Pena di 3 anni e mezzo per estorsione ai componenti del comitato di gestione di una scuola paritaria di una frazione di Villafranca. A processo è finito anche il parroco del paese. Secondo il giudice fu obbligata a lasciare il lavoro altrimenti l'avrebbero licenziata
Costretta a dimettersi. Altrimenti l’avrebbero licenziata e per lei trovare un altro posto di lavoro sarebbe stato ancora più difficile. E’ successo nel giugno 2011 a un’insegnante 42enne della scuola paritaria dell’infanzia “Don Geremia Cordioli” di Rosegaferro, frazione di 1300 anime del Comune di Villafranca, in provincia di Verona. Ma lei ha denunciato tutti i membri del comitato di gestione della scuola (del quale fa parte anche il parroco del paese). Così il giudice per l’udienza preliminare di Verona, Laura Donati, ha condannato tutti a 3 anni e mezzo per estorsione. Tutti gli imputati avevano scelto il rito abbreviato per così usufruire anche di una riduzione di un terzo della pena. Si tratta di Dimitri Busti, 39 anni, William Cordioli, 44 anni, il parroco di Rosegaferro don Loris Laurini, 70 anni, e Maria Teresa Venturelli, 55 anni.
Lo stesso giudice, in attesa di una sentenza del tribunale civile, ha comminato ai condannati l’obbligo di pagare una provvisionale immediatamente esecutiva pari a 15mila euro, utile a risarcire i danni patrimoniali e non patrimoniali alla vittima dell’estorsione.
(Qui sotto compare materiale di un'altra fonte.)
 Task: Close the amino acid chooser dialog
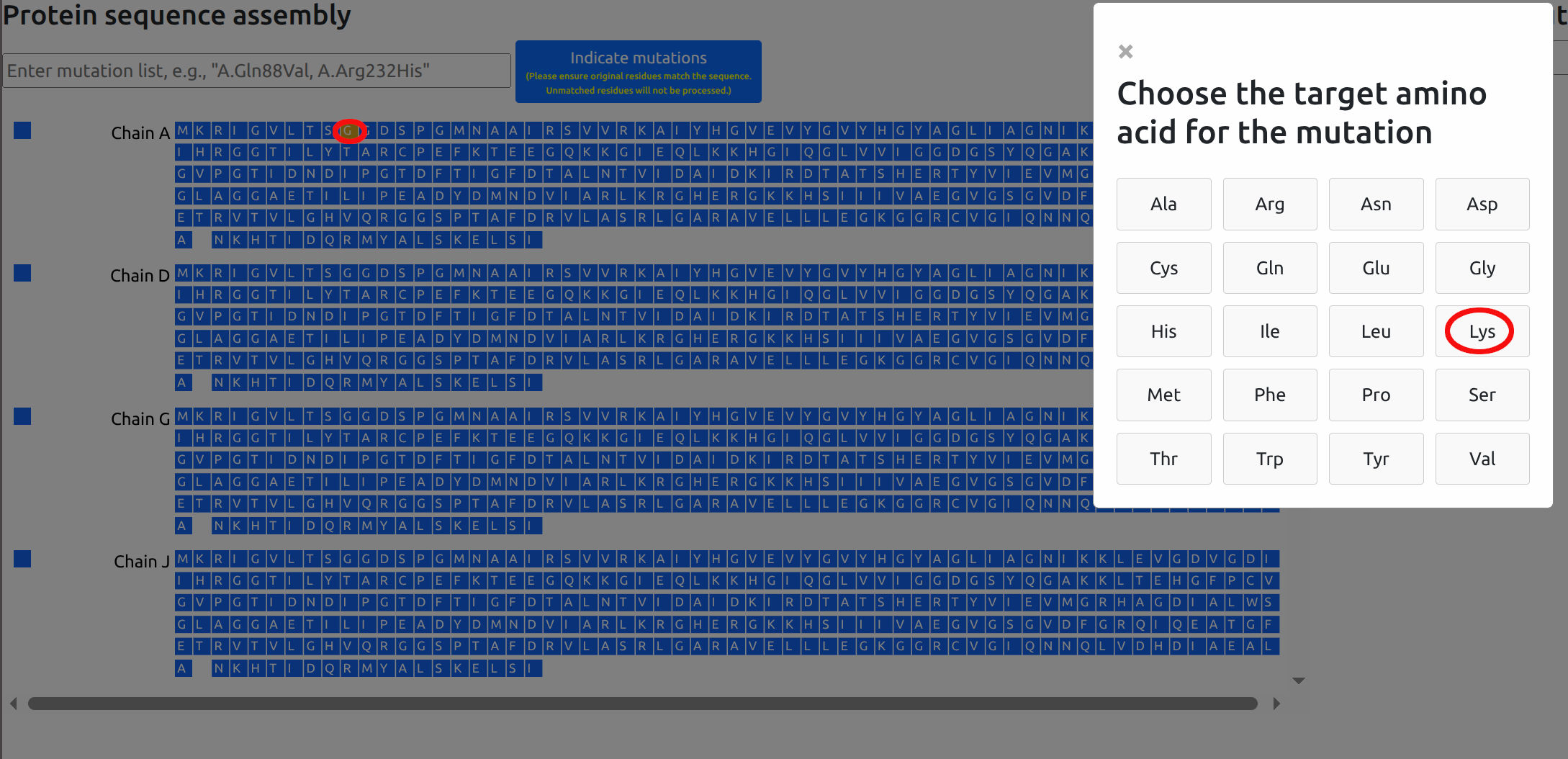[1125, 51]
I 4 sono stati anche interdetti dai pubblici uffici per cinque anni.
La sentenza ha superato le richieste del pubblico ministero, Elvira Vitulli, che aveva indicato una pena di 2 anni e otto mesi per tutti. A Busti, Cordioli, Venturelli e don Laurini resta ora la possibilità di ricorrere in appello.
I fatti risalgono al giugno 2011. Secondo la versione dell’insegnante, assistita dall’avvocato Marika Piccoli, la donna fu convocata dal Comitato di gestione intorno alle dieci di sera. Durante il colloquio i membri del comitato sostennero che alcuni genitori degli alunni da lei seguiti si sarebbero lamentati dei metodi di insegnamento. Secondo il loro punto di vista un’incapacità professionale che sarebbe stata giusta causa di licenziamento. Per questo motivo le hanno “consigliato” di dimettersi, altrimenti, nel caso fossero stati costretti a licenziarla, avrebbe fatto più fatica a ricollocarsi.
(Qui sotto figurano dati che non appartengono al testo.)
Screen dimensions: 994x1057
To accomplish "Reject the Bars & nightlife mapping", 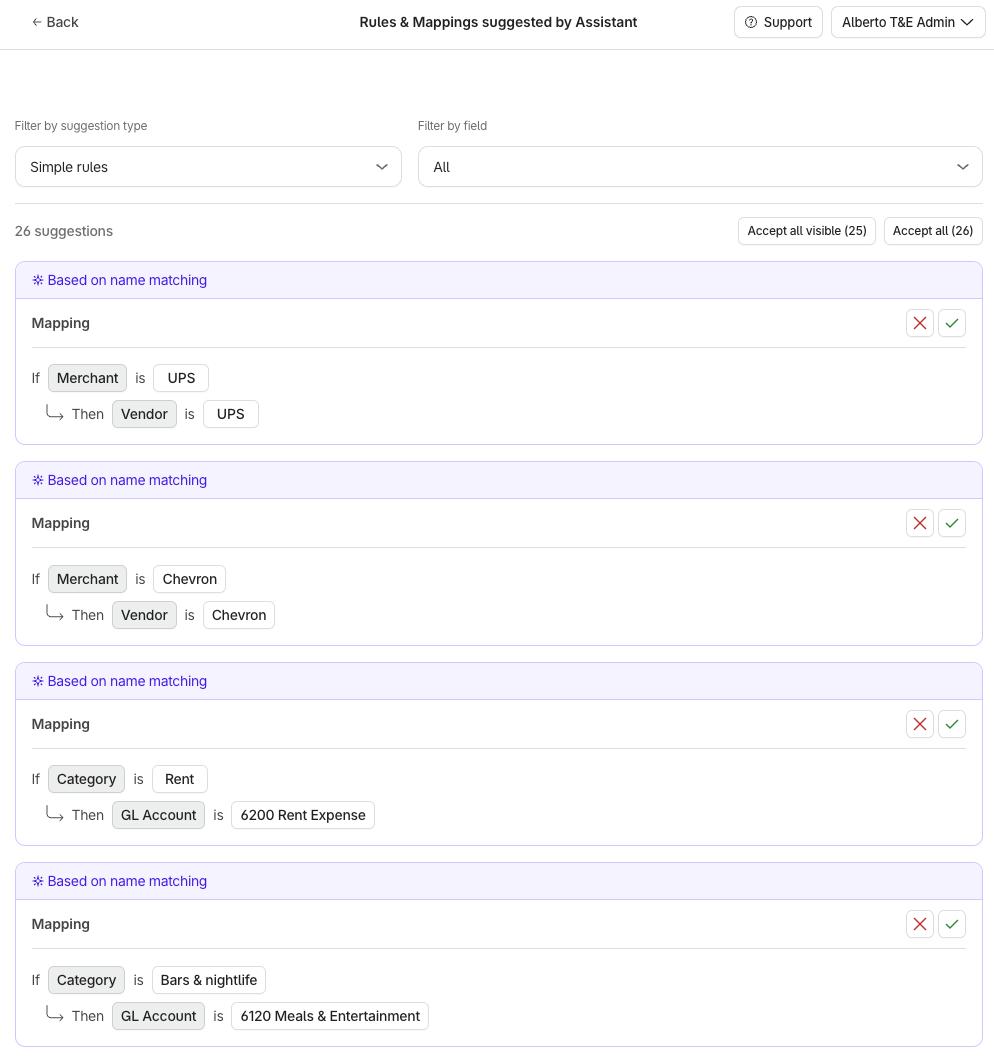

Quella riunione durò fino all’una di notte e, dopo aver resistito a lungo e ormai allo stremo delle forze, l’insegnante firmò le proprie dimissioni. Non solo scrisse, su richiesta dei membri del comitato, una lettera d’addio alla scuola e ai suoi ragazzi. Nel corso del lungo colloquio, sempre secondo quanto riferito dalla maestra, le sarebbe stato anche impedito di allontanarsi. L’avvocato dei quattro componenti del comitato di Gestione, Stefano Aceto, ha ribadito la mancanza di credibilità della versione fornita dall’insegnante, sostenendo che la lettera di licenziamento determinerebbe l’infondatezza della sua denuncia. Contestazione respinta dall’avvocato della maestra che ha bollato come false le motivazioni di incapacità professionale attribuite dal comitato alla sua cliente, ritenendole una scusa per allontanarla.